藤田昌志 比較文化のブログ

和・洋・中を比較文化学的に考察する。トピックは音楽、映画、本の紹介、歴史、文学、評論、研究等 多岐にわたる。

1900年初頭からの武士道的死生観の受容 2024.3.11

   

    1900年初頭からの武士道的死生観の受容
 日本で「死生観」という語が生みだされ、多くの人々が関心を持つようになったのは1900年代の初頭のことだった。
 武士道から国民道徳論へ発展していくような死生観言説の系譜は加藤咄堂に代表されるが、乃木希典の明治天皇への殉死によって一段と強力な流れとなった。
 この流れは、戦時中の死生観言説の支配的な様式となる。太平洋戦争期までの死生観言説の有力な系譜の一つがここに見られる。
 この武士道的な死生観の系譜は、1998年に開始された井上雄彦のマンガ『バガボンド』にも影響し、死を覚悟して生きる放浪的剣客、宮本武蔵を描いた作品は、2010年5月までに6000万部売れている。
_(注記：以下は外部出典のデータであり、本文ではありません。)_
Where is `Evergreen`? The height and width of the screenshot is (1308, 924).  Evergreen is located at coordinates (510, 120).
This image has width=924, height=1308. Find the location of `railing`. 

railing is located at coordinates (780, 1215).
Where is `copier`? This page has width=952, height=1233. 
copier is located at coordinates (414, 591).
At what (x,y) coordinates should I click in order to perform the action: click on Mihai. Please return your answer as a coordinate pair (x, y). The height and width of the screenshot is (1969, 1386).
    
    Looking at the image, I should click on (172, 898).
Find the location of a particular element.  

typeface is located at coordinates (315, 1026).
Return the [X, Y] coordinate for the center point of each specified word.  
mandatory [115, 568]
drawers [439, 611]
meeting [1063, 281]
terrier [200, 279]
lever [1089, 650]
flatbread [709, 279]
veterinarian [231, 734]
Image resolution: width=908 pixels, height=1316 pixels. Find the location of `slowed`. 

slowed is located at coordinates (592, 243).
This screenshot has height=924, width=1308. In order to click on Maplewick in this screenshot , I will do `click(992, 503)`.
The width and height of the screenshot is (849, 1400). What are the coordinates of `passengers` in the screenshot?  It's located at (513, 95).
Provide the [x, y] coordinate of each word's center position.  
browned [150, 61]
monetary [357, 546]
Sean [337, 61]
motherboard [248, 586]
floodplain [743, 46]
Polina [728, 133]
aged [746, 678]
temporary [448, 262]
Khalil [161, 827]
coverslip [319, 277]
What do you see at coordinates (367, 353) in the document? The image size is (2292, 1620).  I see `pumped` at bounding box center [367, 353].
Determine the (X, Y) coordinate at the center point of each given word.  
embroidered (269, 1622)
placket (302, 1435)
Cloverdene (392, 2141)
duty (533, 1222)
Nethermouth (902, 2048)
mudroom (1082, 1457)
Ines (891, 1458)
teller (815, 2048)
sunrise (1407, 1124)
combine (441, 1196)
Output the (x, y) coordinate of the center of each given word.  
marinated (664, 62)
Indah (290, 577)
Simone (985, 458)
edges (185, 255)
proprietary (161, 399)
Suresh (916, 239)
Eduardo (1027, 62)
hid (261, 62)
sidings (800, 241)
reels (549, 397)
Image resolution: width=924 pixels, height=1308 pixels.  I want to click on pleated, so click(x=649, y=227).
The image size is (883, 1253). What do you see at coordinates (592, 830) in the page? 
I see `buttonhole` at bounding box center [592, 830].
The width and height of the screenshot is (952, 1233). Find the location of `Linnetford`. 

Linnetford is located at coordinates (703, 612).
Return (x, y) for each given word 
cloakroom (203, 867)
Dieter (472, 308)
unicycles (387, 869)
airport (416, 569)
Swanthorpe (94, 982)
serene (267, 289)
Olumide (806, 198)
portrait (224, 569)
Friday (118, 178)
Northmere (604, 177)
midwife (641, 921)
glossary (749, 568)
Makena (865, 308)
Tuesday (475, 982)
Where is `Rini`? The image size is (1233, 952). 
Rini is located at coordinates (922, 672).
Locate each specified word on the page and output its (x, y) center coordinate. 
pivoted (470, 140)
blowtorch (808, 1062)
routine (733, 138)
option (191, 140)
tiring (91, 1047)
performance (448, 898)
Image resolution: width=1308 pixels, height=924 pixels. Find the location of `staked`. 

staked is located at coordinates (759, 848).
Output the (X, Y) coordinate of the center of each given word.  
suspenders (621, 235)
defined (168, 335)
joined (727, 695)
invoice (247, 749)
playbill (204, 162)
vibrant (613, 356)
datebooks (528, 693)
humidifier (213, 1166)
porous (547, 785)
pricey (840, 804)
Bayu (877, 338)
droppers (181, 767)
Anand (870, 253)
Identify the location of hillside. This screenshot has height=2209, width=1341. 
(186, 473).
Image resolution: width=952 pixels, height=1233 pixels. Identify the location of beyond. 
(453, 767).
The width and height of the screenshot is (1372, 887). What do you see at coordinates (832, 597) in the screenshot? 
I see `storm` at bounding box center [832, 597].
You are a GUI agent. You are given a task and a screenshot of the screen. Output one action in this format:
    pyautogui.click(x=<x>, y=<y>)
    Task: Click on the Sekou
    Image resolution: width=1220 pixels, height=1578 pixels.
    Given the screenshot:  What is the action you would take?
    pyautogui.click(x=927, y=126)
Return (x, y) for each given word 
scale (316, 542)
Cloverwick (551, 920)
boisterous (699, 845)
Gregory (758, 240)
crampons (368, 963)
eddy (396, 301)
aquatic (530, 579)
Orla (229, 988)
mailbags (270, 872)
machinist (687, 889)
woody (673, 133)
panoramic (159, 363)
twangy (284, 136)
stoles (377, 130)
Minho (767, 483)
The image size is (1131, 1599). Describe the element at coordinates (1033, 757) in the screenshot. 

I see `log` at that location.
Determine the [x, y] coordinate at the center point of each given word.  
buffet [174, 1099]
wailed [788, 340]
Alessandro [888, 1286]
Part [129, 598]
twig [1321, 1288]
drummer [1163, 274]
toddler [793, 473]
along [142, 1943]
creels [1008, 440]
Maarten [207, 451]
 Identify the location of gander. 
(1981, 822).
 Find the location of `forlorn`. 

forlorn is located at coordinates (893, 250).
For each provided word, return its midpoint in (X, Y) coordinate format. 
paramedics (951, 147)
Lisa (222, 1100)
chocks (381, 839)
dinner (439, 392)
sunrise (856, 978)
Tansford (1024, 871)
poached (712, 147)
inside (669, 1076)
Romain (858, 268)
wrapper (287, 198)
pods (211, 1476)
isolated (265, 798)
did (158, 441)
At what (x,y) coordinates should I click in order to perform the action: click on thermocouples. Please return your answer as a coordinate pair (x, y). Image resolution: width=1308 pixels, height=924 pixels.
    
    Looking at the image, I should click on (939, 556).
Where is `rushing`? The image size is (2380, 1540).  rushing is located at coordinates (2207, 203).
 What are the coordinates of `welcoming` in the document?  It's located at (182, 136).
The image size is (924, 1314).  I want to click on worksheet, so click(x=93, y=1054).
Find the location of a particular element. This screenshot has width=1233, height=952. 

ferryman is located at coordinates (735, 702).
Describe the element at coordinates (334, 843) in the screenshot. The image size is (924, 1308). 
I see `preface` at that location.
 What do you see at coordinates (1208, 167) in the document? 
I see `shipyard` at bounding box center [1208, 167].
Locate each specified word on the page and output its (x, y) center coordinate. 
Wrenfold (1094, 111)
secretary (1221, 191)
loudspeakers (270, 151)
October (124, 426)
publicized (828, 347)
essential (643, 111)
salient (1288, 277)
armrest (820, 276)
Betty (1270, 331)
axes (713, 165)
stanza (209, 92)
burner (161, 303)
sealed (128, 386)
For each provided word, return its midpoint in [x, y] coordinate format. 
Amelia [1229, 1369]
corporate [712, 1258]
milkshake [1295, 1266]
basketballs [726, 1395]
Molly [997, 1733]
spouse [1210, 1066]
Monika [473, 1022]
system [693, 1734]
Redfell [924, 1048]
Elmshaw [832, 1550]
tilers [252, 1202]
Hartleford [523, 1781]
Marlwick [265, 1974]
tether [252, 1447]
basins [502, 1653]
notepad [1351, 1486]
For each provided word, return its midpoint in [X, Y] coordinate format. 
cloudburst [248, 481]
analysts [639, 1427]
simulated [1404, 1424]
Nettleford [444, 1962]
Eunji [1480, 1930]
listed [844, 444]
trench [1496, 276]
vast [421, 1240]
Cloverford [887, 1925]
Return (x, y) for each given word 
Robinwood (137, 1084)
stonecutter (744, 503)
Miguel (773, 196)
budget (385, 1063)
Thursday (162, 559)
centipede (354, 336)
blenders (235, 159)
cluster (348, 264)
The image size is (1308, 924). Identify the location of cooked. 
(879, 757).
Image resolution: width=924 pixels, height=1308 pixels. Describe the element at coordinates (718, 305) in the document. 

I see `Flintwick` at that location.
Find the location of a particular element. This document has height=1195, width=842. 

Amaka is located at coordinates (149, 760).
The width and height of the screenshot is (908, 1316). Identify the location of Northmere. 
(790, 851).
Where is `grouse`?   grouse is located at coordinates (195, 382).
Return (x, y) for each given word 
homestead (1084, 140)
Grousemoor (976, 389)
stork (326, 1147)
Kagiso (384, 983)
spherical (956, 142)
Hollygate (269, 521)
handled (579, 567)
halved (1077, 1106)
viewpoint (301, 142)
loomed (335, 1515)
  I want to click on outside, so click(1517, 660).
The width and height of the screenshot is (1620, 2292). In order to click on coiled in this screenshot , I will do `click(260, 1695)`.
『バガボンド』は1935年から1939年にかけて朝日新聞に掲載された、吉川英治の『宮本武蔵』を下敷きにしている。
 2003年には『ラストサムライ』が封切られ、日本で1410万人の観客を動員し、2004年の最高興行成績を上げた。
 2006年から2007年にかけて上映された『硫黄島からの手紙』も武士道的な伝統への称賛を含んだ作品系列に位置づけることができるであろう。
 また、この時期にはナショナル・サッカーチームの呼称に「サムライ」の語が用いられた。(pp.87-88)        島園進(2012)『日本人の死生観を読む』朝日新聞出版


     ノート
 島薗進氏は言う。1900年前後の明治武士道の興隆、アジア太平洋戦争時の武士道の鼓吹、そして2000年代の「サムライ」武士道ゲームには連続性があると言ってよいだろう(p.89)。
  1900年前後は日露戦争へ向けて日本は日清戦争後、力を蓄えていた時期で、1910年の大逆事件後は天皇批判はタブーとなっていった。1912年の明治天皇崩御後の乃木夫妻の殉死はタブーを決定づけた。芥川龍之介らは殉死に冷淡な態度をとったが。
 太平洋戦争時は「武士道と言うは死ぬことと見つけたり」というかつては禁書であった山本常朝の『武士道』がもてはやされ、特攻隊にまでその影響は及ぶ。
 『バガボンド』『ラストサムライ』、サッカーの「サムライ」はおおむね「武士道」の求道性、精神の高潔性、自己犠牲への賛美であろう。
 島薗進氏の言う「連続性」についてはさらに検証する必要があるであろう。